沙門氏菌的全基因組序列全長4 864 529 bp，共包含5 048個基因。隨后對得到的編碼基因進行功能KEGG注釋，如圖4。沙門氏菌的基因中代謝（metabolism）相關的基因有1 924個，環境信息處理（Environmental Information Processing）相關的基因有456個，基 因 信 息 處 理 （Genetic Information Processing）相關的基因有231個，細胞過程（Cellular Processes）相 關 的 基 因 有225個。可 見，代 謝（metabolism）相關的基因占比最大，其中又以碳水化合物的代謝（Carbohydrate metabolism）和全局和概覽圖（Global and overview maps）的基因居多，分別有497和303個基因。
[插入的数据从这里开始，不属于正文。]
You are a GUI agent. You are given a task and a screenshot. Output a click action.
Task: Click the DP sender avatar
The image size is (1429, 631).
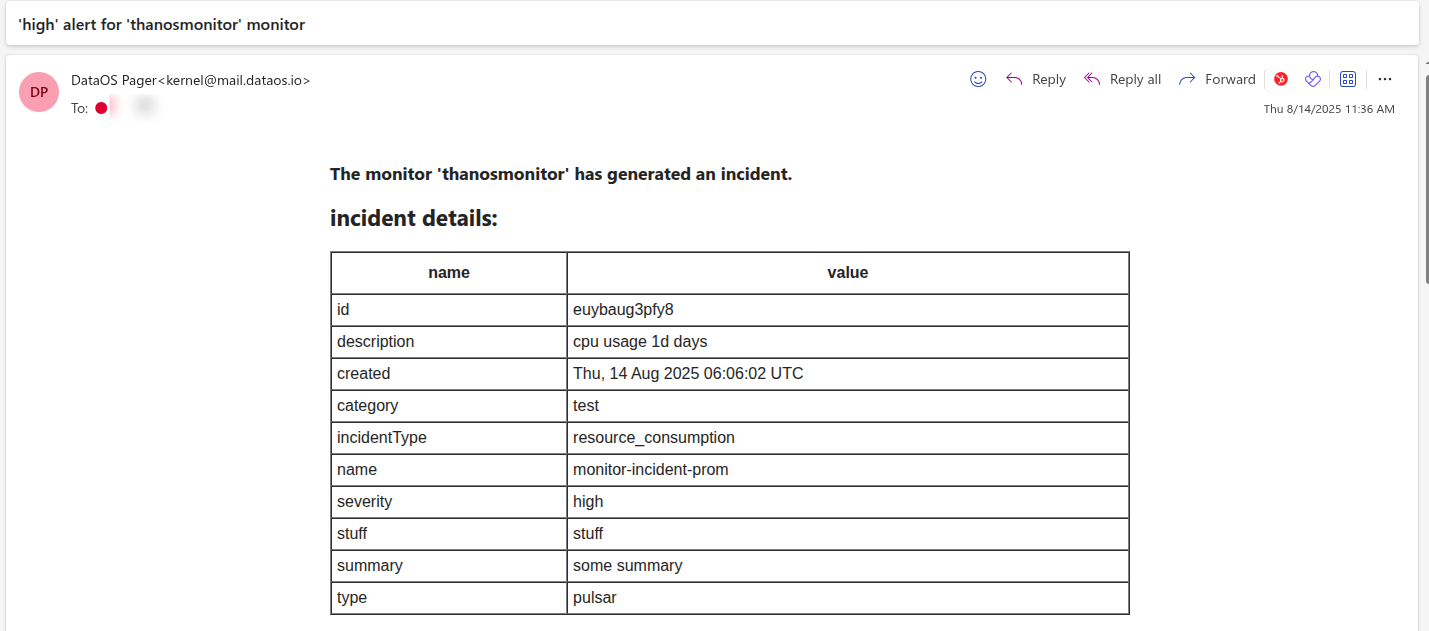pyautogui.click(x=39, y=92)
表3 沙門氏菌在不同培養基的差異性代謝產物Table 3 Differential metabolites in different medium with S.typhimurium

將SM和DS的差異性代謝產物進行代謝通路分析（www.metaboanalyst.ca），表明主要參與丙酮酸代 謝 （Pyruvate metabolism） 和 糖 酵 解/糖 異 生（Glycolysis/Gluconeogenesis），而基因信息表明參與這兩條代謝路徑的關鍵酶分別有50和40條，都包含在碳水化合物的代謝里。將SM和BJS的差異性代謝產物進行代謝通路分析，表明主要參與丙酸鹽代謝（Propanoate metabolism）和糖酵解/糖異生，而基因信息表明參與這兩條代謝路徑的關鍵酶分別有40和50條，都包含在碳水化合物的代謝中。

圖5 沙門氏菌基因組的KEGG注釋Fig.5 KEGG annotation of S.typhimurium genome

3 結語

綜上所述，1-丁醇和2，4-二叔丁基苯酚同時是沙門氏菌接種于豆腐干和牛肉干培養12 h后的差異性代謝產物。首先，KEGG數據庫（http：//www.kegg.jp/）并沒有收錄2，4-二叔丁基苯酚相關的代謝信息，只在沙門氏菌的基因信息中發現芳香化合物的降解（Degradation of aromatic compounds）有11個關鍵酶涉及芳香化合物的代謝。其次，KEGG數據庫表明1-丁醇主要參與丁酸代謝（Butanoate metabolism）、不同環境的微生物代謝（Microbial metabolism in diverse environments）及芳香族化合物的降解（Degradation of aromatic compounds）3個代謝路徑，而沙門氏菌的KEGG基因注釋也表明沙門氏菌中有28個丁酸代謝相關基因和11個芳香族化合物的降解的相關基因，見表1和表2。此外，1-丁醇的代謝過程也可能會受到沙門氏菌中CoA酰化醛脫氫酶的影響[24]。有研究表明，微生物Enteromorpha intestinalis[25]和Clostridium acetobutylicum[26]也能產生1-丁醇，因此1-丁醇是沙門氏菌污染豆腐干和牛肉干后的典型代謝物，但能不能作為沙門氏菌的潛在標志物還有待進一步研究。

作者利用GC-MS技術分別在不同的培養基中檢測到了100種左右的代謝產物，有大量的烴類物質和芳香族物質參與反應。沙門氏菌的基因注釋表明碳水化合物的代謝的基因占比更多，且有39個有關1-丁醇的基因，結合沙門氏菌的特征性代謝產物和差異性代謝產物表明1-丁醇是主要的代謝物。因此1-丁醇是沙門氏菌污染食品的典型代謝物，但要確定其是否是潛在生物標志物還需要進一步研究。本研究為篩選沙門氏菌污染食品后的潛在生物標志物提供一定的實驗依據。